Der Plan für den nächsten Tag schien also schon zu stehen: Statt weiter Hornhechte zu ärgern, wollte ich mit großen Gummifischen gezielt auf Hechte gehen. Aber Hirthi hatte ganz andere Dinge im Kopf. Nachdem ihm die Jungs von den leckeren Zanderfilets vorgeschwärmt hatten, die ich ihnen im letzten Jahr (da war ich schon mal mit der gleichen Crew auf Rügen) vorgesetzt hatte, gab’s kein Halten mehr. „Meister Dietel, ich will Zander fangen!“ „Lass mal stecken. Ist im Moment die Jagd nach dem Phantom. Keine Ahnung, wo sich die Fische im Sund gerade aufhalten und ob die schon beißen.“ „Au ja. Dann jagen wir das Phantom.“ Nachdem der Strelasund nun nicht wirklich weit von uns entfernt war und ich eigentlich immer mehr Bock auf Zander als auf Hechte habe, war das Zanderfeuer schnell in mir entfacht und so begaben wir uns am Freitag Morgen auf den Weg nach Stralsund, um festzustellen, dass um den Rügendamm der Teufel los war. Hunderte von (Hornhecht-)Anglern fischten mit Schwimmern und Fischfetzen von der großen Brücke, die das Festland mit der Insel verbindet, herunter. Und auf dem Wasser waren eine Menge Boote unterwegs.

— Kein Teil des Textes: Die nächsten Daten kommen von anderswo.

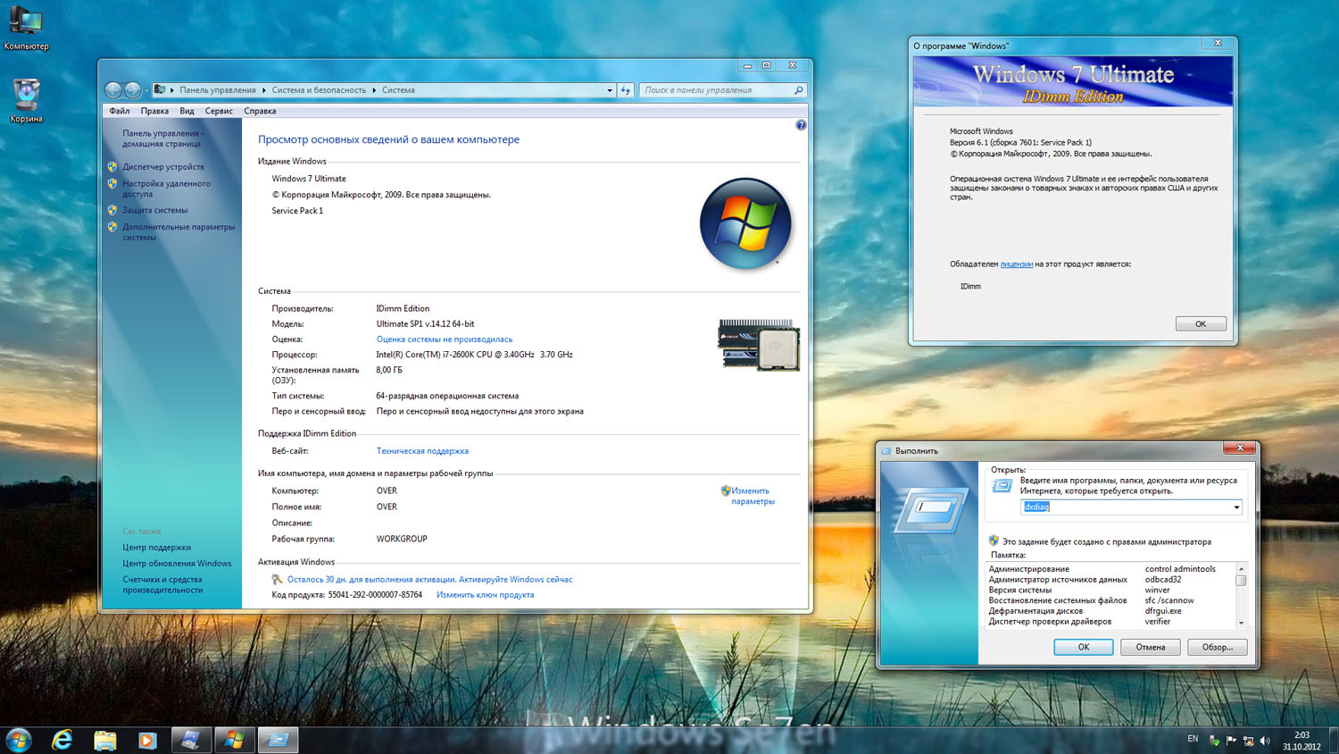
Task: Open the Сервис menu
Action: [x=219, y=112]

„Hoffentlich bekommen wir noch einen Kahn!“ Tatsächlich wurden wir dann im Hafen fündig. In einem kleinen Kanälchen lagen Boote mit aufgeklebten Telefonnummern. Schon der erste Anruf brachte den Erfolg. Wenige Minuten später waren wir im Besitz eines Bootes mit Echolot, so dass Hirthi schon unkte: „Das läuft mir fast zu gut!“
Und tatsächlich fiel das Sonargerät direkt an der ersten Angelstelle aus. Die Tiefenanzeige pendelte zwischen 1,5 und 65 Meter. Nach einigem Fluchen und Herumprogrammieren mussten wir uns einfach damit abfinden, dass wir auf diesem riesigen Teich ohne technische Hilfsmittel waren. Unser Lot war jetzt das Ankerseil. Bei heftigen Winden fuhren wir die mir bekannten Kanten an, versuchten es in den flachen Buchten auf Hecht und grasten die Stellen ab, die uns unser Bootsvermieter als Standplätze der Zander anpries. Alles erfolglos. Nach dem guten ersten Angeltag, handelten wir uns also am zweiten eine Ohrfeige ein. Im Nachhinein ist man natürlich immer schlauer. Aber es war halt fast schon ein wenig töricht, statt der sicheren Hechtnummer, dem Zander nachzugeiern. Aber Spaß hat’s natürlich trotzdem gemacht. Auch weil der Hirthi einen Kalauer nach dem anderen vom Stapel gelassen hat und sich die Laune weder durch den Wind (zwischen 4 und 6), das Spritzwasser noch durch die beißfaulen Fische vermiesen lassen hat. Im Gegenteil. Während ich richtiggehend froh war, als wir uns im warmen Auto auf dem Rückweg nach Ummanz machten, wollte Hirthi ständig aussteigen und noch ein paar Würfe blinkern. Hut ab, Kollege. Für einen Gelegenheitsangler haste echt eine erstaunliche Ausdauer.
Und die Moral von der Geschicht: Phantome jagt man einfach nicht!